- **WHAT IS EXPECTED**
Set down every line of the data, unchanged and complete.

- **Pixel coordinate grounding data**
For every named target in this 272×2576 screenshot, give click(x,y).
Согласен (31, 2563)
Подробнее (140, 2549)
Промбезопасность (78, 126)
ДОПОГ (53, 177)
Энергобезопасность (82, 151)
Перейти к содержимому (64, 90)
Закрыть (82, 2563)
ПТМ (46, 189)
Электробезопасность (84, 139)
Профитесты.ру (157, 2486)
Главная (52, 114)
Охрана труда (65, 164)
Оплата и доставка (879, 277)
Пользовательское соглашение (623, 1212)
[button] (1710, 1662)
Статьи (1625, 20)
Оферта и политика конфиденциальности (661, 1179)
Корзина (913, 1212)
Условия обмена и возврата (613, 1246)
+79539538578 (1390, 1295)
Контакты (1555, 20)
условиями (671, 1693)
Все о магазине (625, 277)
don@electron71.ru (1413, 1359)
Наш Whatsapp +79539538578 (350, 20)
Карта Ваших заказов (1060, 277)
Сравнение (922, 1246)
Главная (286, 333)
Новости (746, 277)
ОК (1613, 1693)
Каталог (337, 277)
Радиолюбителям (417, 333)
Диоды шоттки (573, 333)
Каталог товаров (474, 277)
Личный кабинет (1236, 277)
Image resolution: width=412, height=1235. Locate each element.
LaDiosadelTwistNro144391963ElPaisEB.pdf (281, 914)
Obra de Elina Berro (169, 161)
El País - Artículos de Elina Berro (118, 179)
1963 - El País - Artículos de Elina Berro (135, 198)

- **SOLUTION FOR THIS PROBLEM**
For every named target in this 272×2576 screenshot, give click(x,y).
Согласен (31, 2563)
Подробнее (140, 2549)
Промбезопасность (78, 126)
ДОПОГ (53, 177)
Энергобезопасность (82, 151)
Перейти к содержимому (64, 90)
Закрыть (82, 2563)
ПТМ (46, 189)
Электробезопасность (84, 139)
Профитесты.ру (157, 2486)
Главная (52, 114)
Охрана труда (65, 164)
Оплата и доставка (879, 277)
Пользовательское соглашение (623, 1212)
[button] (1710, 1662)
Статьи (1625, 20)
Оферта и политика конфиденциальности (661, 1179)
Корзина (913, 1212)
Условия обмена и возврата (613, 1246)
+79539538578 (1390, 1295)
Контакты (1555, 20)
условиями (671, 1693)
Все о магазине (625, 277)
don@electron71.ru (1413, 1359)
Наш Whatsapp +79539538578 (350, 20)
Карта Ваших заказов (1060, 277)
Сравнение (922, 1246)
Главная (286, 333)
Новости (746, 277)
ОК (1613, 1693)
Каталог (337, 277)
Радиолюбителям (417, 333)
Диоды шоттки (573, 333)
Каталог товаров (474, 277)
Личный кабинет (1236, 277)
Image resolution: width=412, height=1235. Locate each element.
LaDiosadelTwistNro144391963ElPaisEB.pdf (281, 914)
Obra de Elina Berro (169, 161)
El País - Artículos de Elina Berro (118, 179)
1963 - El País - Artículos de Elina Berro (135, 198)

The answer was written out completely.